Strategi Baru Pfizer Hadapi Penurunan Produk Covid

ORBITINDONESIA.COM – Pfizer menghadapi tantangan besar seiring menurunnya permintaan produk Covid-19 mereka, meski masih mencatatkan hasil kuartal keempat yang melebihi ekspektasi. Langkah strategis diperlukan untuk menjaga stabilitas dan pertumbuhan di masa depan.

Pfizer melaporkan pendapatan kuartal keempat yang melampaui perkiraan meski permintaan produk Covid-19 menurun. Perusahaan juga mengonfirmasi panduan 2026 yang moderat, yang sempat mengguncang investor pada Desember. Perusahaan farmasi ini mengandalkan investasi jangka panjang, termasuk akuisisi Metsera seharga $10 miliar, untuk mengatasi penurunan penjualan produk Covid dan obat-obatan lama.

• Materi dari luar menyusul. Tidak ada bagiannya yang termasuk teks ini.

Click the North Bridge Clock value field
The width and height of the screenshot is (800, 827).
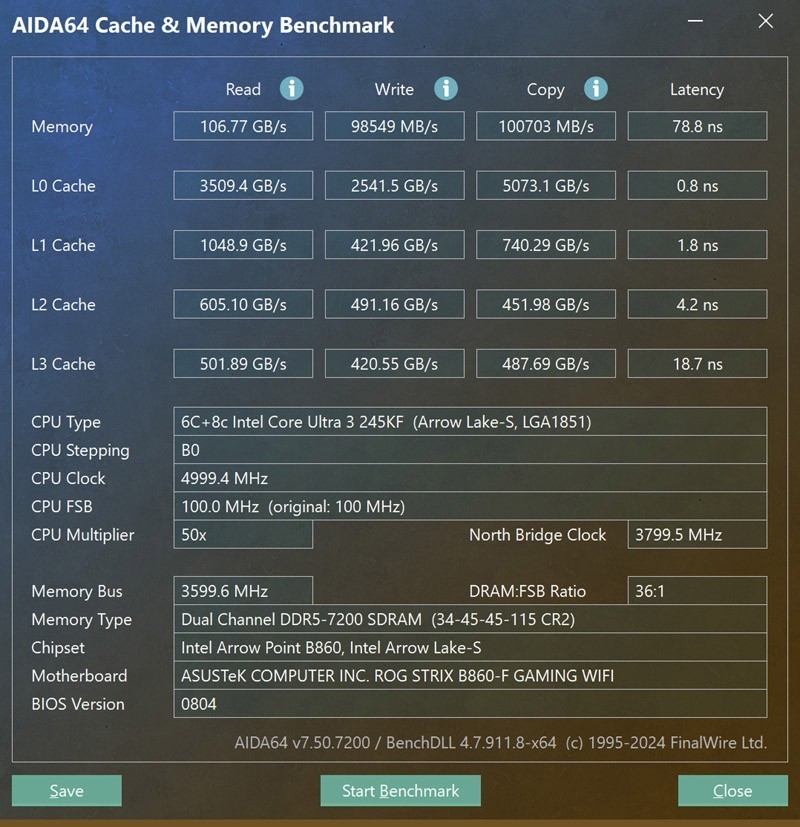tap(697, 535)
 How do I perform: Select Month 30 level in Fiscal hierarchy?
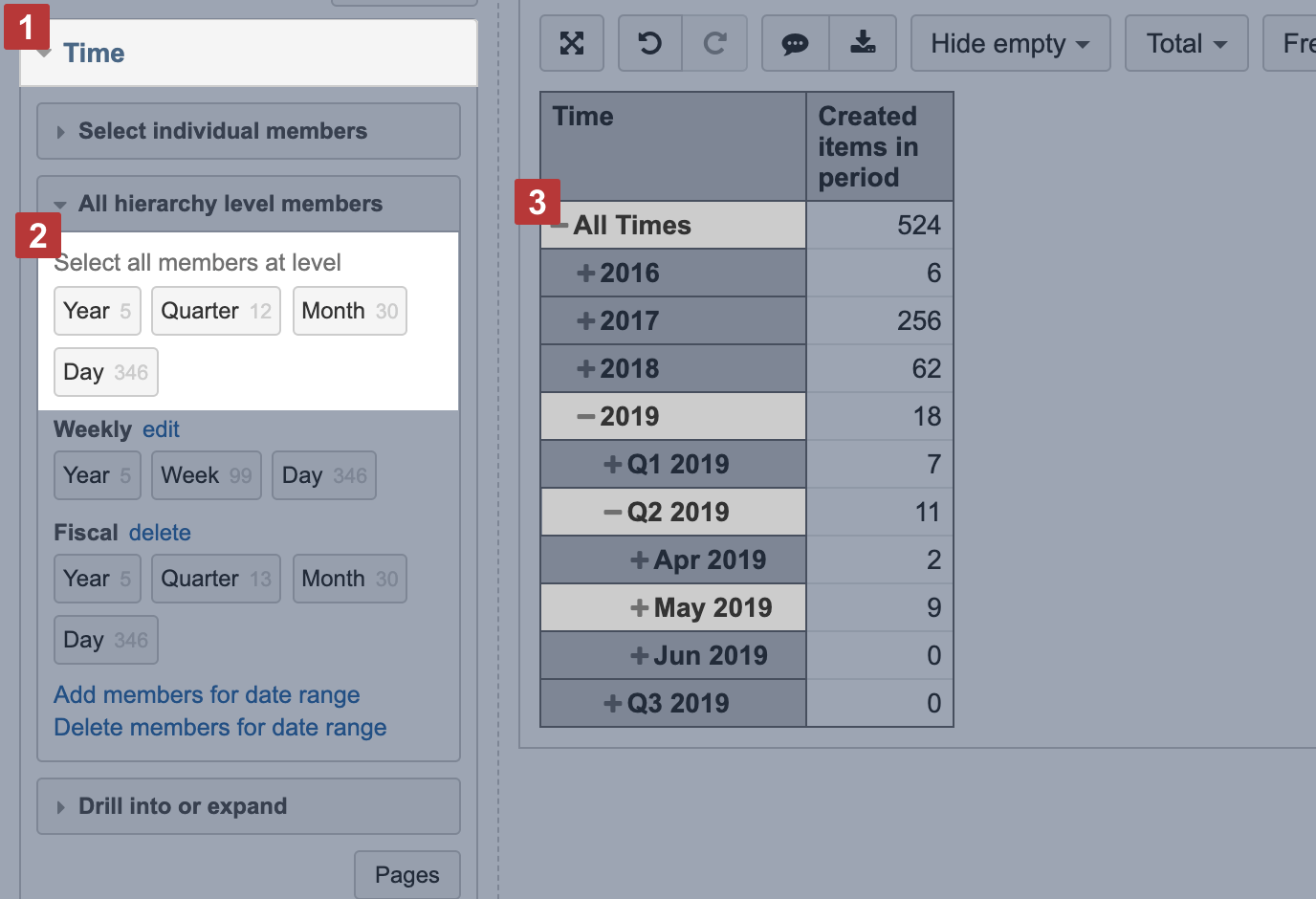point(349,579)
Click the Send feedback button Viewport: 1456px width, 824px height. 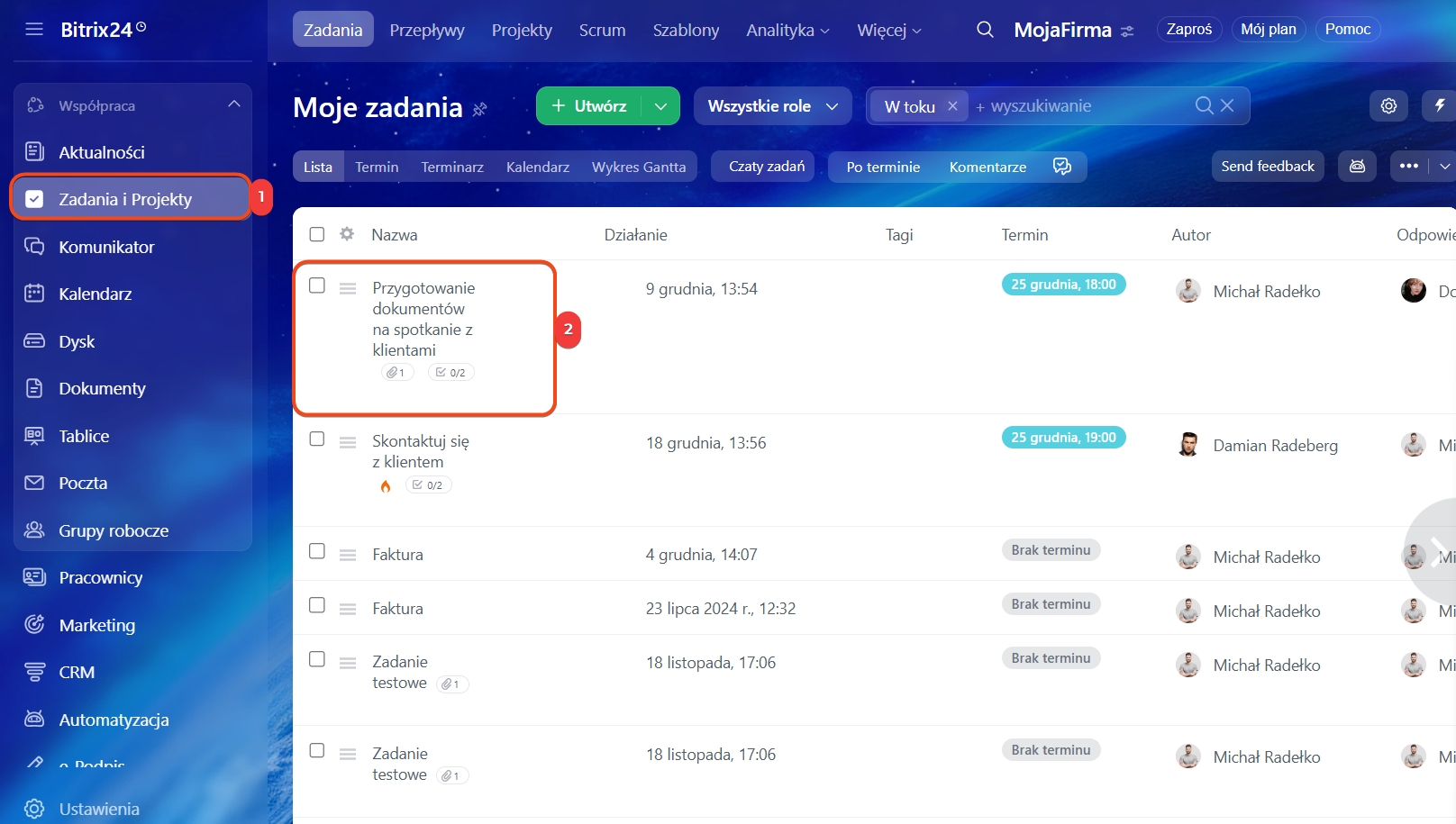coord(1267,167)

Pfizer berusaha menyeimbangkan penurunan penjualan dengan langkah investasi strategis. Salah satu langkah penting adalah akuisisi Metsera, yang menunjukkan hasil positif dalam pengembangan suntikan obesitas. Selain itu, Pfizer berencana mengurangi biaya sekitar $7,7 miliar hingga akhir 2027. Hasil kuartal keempat menunjukkan pendapatan $17,56 miliar, sedikit menurun dari tahun sebelumnya, namun tetap lebih tinggi dari ekspektasi Wall Street.

Kondisi yang dihadapi Pfizer menjadi pengingat penting bagi industri farmasi bahwa inovasi dan diversifikasi produk adalah kunci keberlanjutan. Penurunan permintaan produk Covid-19 menunjukkan perlunya strategi adaptasi yang lebih cepat dalam menghadapi perubahan pasar. Selain itu, perjanjian harga obat dengan pemerintahan Trump juga menunjukkan tantangan dalam menjaga margin keuntungan di tengah tekanan regulasi.

Pfizer sedang berada di persimpangan jalan antara mempertahankan keberlanjutan bisnis dan memenuhi ekspektasi pasar. Apakah langkah strategis yang diambil perusahaan ini akan cukup untuk menghadapi tantangan ke depan? Hanya waktu yang akan menjawab, namun penting bagi Pfizer untuk terus berinovasi dan beradaptasi dengan dinamika pasar yang berubah.